Throughout Northern Ireland’s many efforts to deal with its turbulent past Dr Hannah Quirk believes that one group has been overlooked – the victims of conflict-related miscarriages of justice. For her, the Attorney General’s recent suggestion that there should be no more prosecutions for conflict-related crimes highlights the need for a bespoke solution for these cases.
Since the Good Friday Agreement was signed in 1998, there have been numerous inquiries including the Saville Inquiry into Bloody Sunday. Bodies have been established to investigate the ‘disappeared’ and to conduct ‘cold-case’ reviews. The most recent effort involved negotiations chaired by US diplomat Dr Richard Haass.

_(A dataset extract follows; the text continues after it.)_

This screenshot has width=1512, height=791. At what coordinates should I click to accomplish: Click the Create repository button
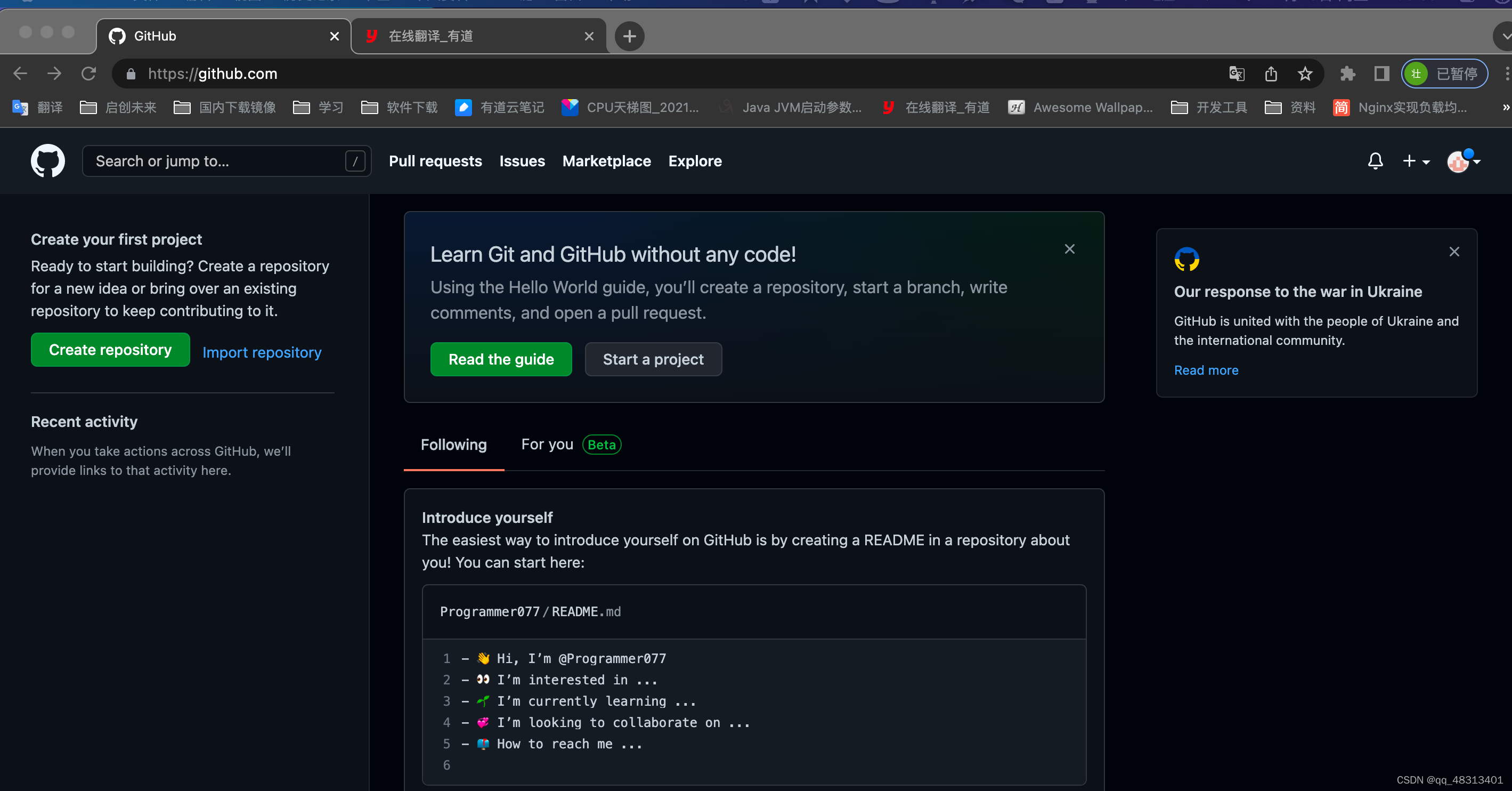coord(110,350)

While these many organisations, reports and inquiries have looked at ways of dealing with the past, one group has been neglected – potentially hundreds of victims of conflict-related miscarriages of justice.
The question of criminality has been an issue throughout ‘The Troubles’. The hunger strikes in 1981 were largely about the loss of special category status for prisoners (treating them all alike rather than as either ‘ordinaries’ or political prisoners). Similarly, prisoner release was a fundamental part of the Good Friday agreement.
Since the ceasefires, there have been few historic convictions but the Attorney-General’s recent suggestion that there should be no further prosecutions for conflict-related crimes has attracted controversy.
Transitional justice examines ways of achieving justice as countries emerge from conflicts and/or state repression. It can include decisions about prisoner release, amnesties and prosecutions.
Unlike other post-conflict regions around the world, Northern Ireland has a unique opportunity to look at ways of dealing with these cases from the past because, quite by chance, it has a body set up to do this – the Criminal Cases Review Commission (CCRC).
The CCRC was set up in 1997 following notorious cases such as the Birmingham Six and Guildford Four (although conflict-related, they were convicted in England). Whilst it has had a number of successes, it works within a conventional legal framework that is not well suited to the exceptional situation in Northern Ireland.
In the vast majority of convictions obtained during the conflict, the only evidence against the defendant was a confession.
The counter-terrorism legislation in force gave suspects in Northern Ireland fewer protections. They could be arrested by the army and detained for up to four hours before being handed over to the police, who could detain suspects for up to seven days and routinely denied them access to their solicitors.
There were credible allegations of brutality in the police offices and holding centres from organisations such as Amnesty International. Many of these suspects were juveniles and should have had an adult with them when questioned.
Defendants were tried by a judge sitting without jury in the ‘Diplock Courts.’ The judge had to decide whether to allow the confession to be used as evidence. If they did, a conviction was virtually certain.
Those working in the criminal justice system faced an ever-present threat to their safety: 300 police officers, two magistrates, two county court judges and Lord Justice Gibson were murdered by paramilitaries.
In this small community, faced with a common threat, it is unsurprising that judges often favoured the testimony of police officers over suspected terrorists. Some officers then pushed at the boundaries of how far they could go in trying to get suspects to confess.
The CCRC offers a chance for the Northern Ireland Court of Appeal (NICA) to look at some of these cases again. For the most part, it has proved more willing to quash convictions than its English counterpart has, but it has been very careful not to make any criticisms of those involved.
In one case, a 17-year-old boy with learning difficulties had made a false confession having been denied access to an appropriate adult or solicitor. The conviction was eventually overturned but there was no criticism of the legal process, the police, the trial judges, or indeed the appeal judges who allowed this to happen.
The NICA can only consider cases in which there is new evidence or argument. Because most of these cases were based solely on confessions, there is none of the usual evidence that could be investigated before an appeal.
Essentially it was made easier for the Crown to obtain these convictions and now it is harder for those convicted to appeal successfully. Many former prisoners released on licence under the 2001 Good Friday Agreement are struggling to find work. Their criminal records make it difficult for them to travel to the United States, foster children or get house insurance.
The NICA and CCRC would not be able to cope if the estimated 10,000 people convicted during the conflict tried to appeal. In the absence of a formal truth-recovery process, criminal appeals are being used by some parties as a substitute for addressing the role of the state during ‘The Troubles,’ as well as remedying individual injustices. It is not achieving either well.
A bespoke mechanism, such as some kind of a Legacy Commission, would be a more efficient and effective way of investigating these cases, achieving justice for those wrongly convicted and would offer an example to other societies emerging from conflict.